La poetica della funzione onirica

 

A cura di Lorenzo Gambacorta

Tempo di lettura 2 minuti

 

 

Principianti è la versione integrale e non rimaneggiata dall’editore della raccolta Di cosa si parla quando si parla di amore, una delle più celebri raccolte di racconti di Carver. Nella maggior libertà espressiva, questa si offre infine come perfetto esempio del modus operandi di colui che è stato definito lo scrittore minimalista per eccellenza. Eppure questa definizione calza fino a un certo punto, perché ogni racconto di Carver alla fine, ha sempre qualcosa che sfugge dal concreto dettaglio dagli scenari quietamente disperati della borghesia americana degli anni ‘60, rappresentati con uno sguardo accorto, cauto, fatto di poche parole, di molte interruzioni, di frasi brevi. Ad un certo momento, in queste pacate descrizioni di una banale normalità, entra qualcosa: si tratta di un particolare, un oggetto magari, un’immagine, un animale, spesso anche solo un pensiero, che apre una breccia nel reale diventando finestra su miriadi di mondi possibili.
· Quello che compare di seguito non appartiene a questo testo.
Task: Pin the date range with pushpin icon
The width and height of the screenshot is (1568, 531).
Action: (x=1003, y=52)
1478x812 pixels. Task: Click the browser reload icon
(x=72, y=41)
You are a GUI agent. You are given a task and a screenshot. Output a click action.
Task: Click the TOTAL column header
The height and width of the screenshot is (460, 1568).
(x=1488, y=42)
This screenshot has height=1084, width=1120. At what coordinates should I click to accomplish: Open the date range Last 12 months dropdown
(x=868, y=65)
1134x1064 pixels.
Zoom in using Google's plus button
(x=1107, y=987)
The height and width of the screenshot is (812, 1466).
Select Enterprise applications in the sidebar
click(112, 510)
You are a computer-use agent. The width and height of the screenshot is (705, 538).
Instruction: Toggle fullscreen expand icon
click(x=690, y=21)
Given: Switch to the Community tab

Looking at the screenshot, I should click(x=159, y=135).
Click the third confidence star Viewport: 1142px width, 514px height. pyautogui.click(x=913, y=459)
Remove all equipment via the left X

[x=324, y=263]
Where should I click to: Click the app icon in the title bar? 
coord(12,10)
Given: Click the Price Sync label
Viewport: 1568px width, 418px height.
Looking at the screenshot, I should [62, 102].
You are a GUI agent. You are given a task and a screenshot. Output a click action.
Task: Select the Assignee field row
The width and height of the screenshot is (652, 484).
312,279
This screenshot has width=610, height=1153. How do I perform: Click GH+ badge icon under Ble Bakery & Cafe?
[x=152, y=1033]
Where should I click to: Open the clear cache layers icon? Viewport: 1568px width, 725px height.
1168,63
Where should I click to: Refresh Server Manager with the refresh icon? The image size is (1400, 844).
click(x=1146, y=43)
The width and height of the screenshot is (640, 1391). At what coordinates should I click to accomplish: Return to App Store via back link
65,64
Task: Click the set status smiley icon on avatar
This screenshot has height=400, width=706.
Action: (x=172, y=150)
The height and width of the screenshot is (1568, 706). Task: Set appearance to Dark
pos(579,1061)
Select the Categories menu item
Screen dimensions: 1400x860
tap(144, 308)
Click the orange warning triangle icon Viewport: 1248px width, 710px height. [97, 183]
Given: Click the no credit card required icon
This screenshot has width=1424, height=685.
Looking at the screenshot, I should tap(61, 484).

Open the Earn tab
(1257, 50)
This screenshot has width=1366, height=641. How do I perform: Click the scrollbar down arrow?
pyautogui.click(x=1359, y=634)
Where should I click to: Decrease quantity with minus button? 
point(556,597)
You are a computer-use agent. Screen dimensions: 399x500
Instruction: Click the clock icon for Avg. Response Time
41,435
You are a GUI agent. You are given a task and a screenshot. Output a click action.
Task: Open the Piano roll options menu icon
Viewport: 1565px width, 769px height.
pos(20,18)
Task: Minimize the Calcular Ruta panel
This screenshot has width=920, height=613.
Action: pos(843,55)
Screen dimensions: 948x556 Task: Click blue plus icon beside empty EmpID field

Non tanto per il protagonista della vicenda, ne per lo scrittore, ma soprattutto per colui che legge, per il quale non può non muoversi qualcosa, una ricerca, istintiva e magari implicita, verso la possibilità che quel che succede assuma un senso. É un vero e proprio esempio di perturbante, Carver, perché è nella normale familiarità di scene comuni che scatta qualcosa di straniante, una rottura nella coazione infinita di schemi sociali. Cosi per esempio, alla fine del primo racconto della raccolta, Perchè non ballate, alla fine uno dei protagonisti pensa: “c’era dell’altro, lo sapeva, ma non riusciva a metterlo in parole”. È la storia semplice di una giovane coppia che compra dei mobili da un vecchio, lui divorziato e alcolizzato. Fine. È banale e non c’è niente, in apparenza, ma invece c’era dell’altro. E mentre alla protagonista del racconto rimane l’impossibilità di metterlo in parole, per chi legge c’è la possibilità che qualcosa di implicito possa essere pensato, o prima ancora, nel lasciarsi andare al racconto che all’improvviso viene spezzato da parole ambigue, sognato. Cosi la scrittura cosiddetta minimalista di Carver assume un altro fine: non è solo scrittura semplice e asciutta, perfetta per essere descrizione di scene comuni, ma ha sopratutto il senso dell’insaturità, di non tentare di riunire nella forma un reale che idealmente possa essere tutto compreso o spiegato, ma semmai di poter sognare infinitamente nuovi mondi, laddove non sembrava esserci senso.